The mainstay of treatment of a venous ulcer is reduction of the high pressure in the veins of the leg and of the ulcer itself.

– Elevation of the leg. Put your legs up whenever you can. Elevate the lower end of your bed (about 15 cm) so that when in bed your feet are a little higher than your head.

– Compression bandaging or stockings. In order to keep the pressure in the leg veins at the ankle low when you are standing up, you will be treated with compression using several layers of bandages to get the necessary pressure to control the veins. Once the ulcer is healed, compression stockings are usually necessary to prevent the ulcer from returning.

– Wound dressings. Each time you have a wound change, suitable dressings will be applied. Their choice depends upon the phase of wound healing, therefore, dressings may differ from time to time.

– Surgery. In some cases a suitable operation may be the cure, as in ulcer related to superficial venous disease, when varicose vein surgery is required. Another possibility may be skin grafting on the ulcer.

In arterial ulcers, the aim is to increase blood flow to the foot. This may be achieved with arterial bypass surgery (placing a graft, i.e. a new artery) or balloon angioplasty (opening an artery by inflating a special balloon in it).

Occasionally, antibiotic therapy may be necessary to manage an ulcer, particularly if there are signs of infection in the surrounding skin and tissues.

The management of mixed ulcers may be more complicated.


How long will it take the ulcer to heal?

Since it has usually taken many years for the chronic venous insufficiency to cause the ulcer, it is not surprising that the ulcer may take a long time to heal. Although most venous ulcers will have healed within 3 months, in a small percentage it will take longer. Even in these resistant cases, treatment should eventually be successful.


Is there any risk of losing my leg?

It is extremely rare for a venous ulcer to lead to leg amputation since even large ulcers can be treated successfully.

An arterial ulcer will usually heal, if it is feasible to perform a procedure to increase blood flow to the foot. However, in case the vascular surgeon assures you that revascularization, or improvement of circulation, cannot be done, especially if there is severe pain, it may be better to decide to have an amputation.

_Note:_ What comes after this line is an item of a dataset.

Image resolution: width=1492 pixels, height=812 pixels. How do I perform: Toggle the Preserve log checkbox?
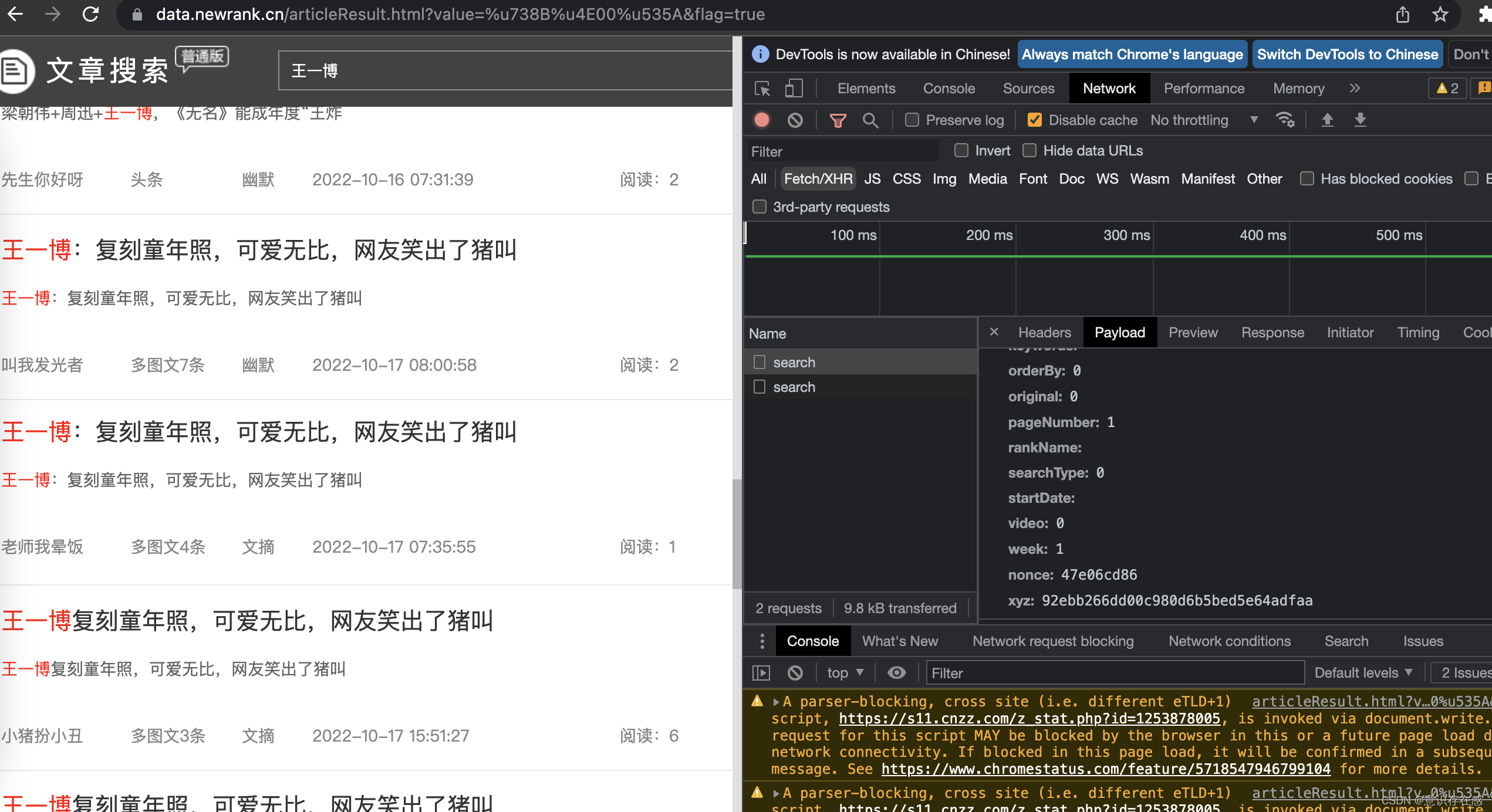[x=910, y=120]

The various ulcers (neuropathic, neuroischaemic and ischaemic) which diabetic people may develop in their legs, require immediate attention and care by a specialist because these may threaten the viability of the leg. It is estimated that 14-24% of diabetics with a foot ulcer will require an amputation.


What can I do to help myself?

  • Quit smoking
  • Have a healthy diet
  • Exercise aerobically (e.g. brisk walk). Avoid sedentary life and prolonged standing
  • Wear surgical stockings, if your physician has recommended so
  • Avoid tight clothes and use comfortable shoes
  • Protect the skin of your legs and check it carefully every day


How can I prevent the ulcer coming back?

It is true that ulcers tend to return, especially in the elderly.

In the cases when surgical correction of the underlying disorder is feasible, surgery commonly prevents ulcer recurrence.

If the underlying problem persists, you need to take certain measures so that the ulcer doesn’t come back. If you are advised to wear compression stockings, you need to wear them indefinetely and replace them every 3-4 months when they lose the degree of compression pressure that they are made to exert.

People with diabetes should carefully follow the instructions for diabetic foot care.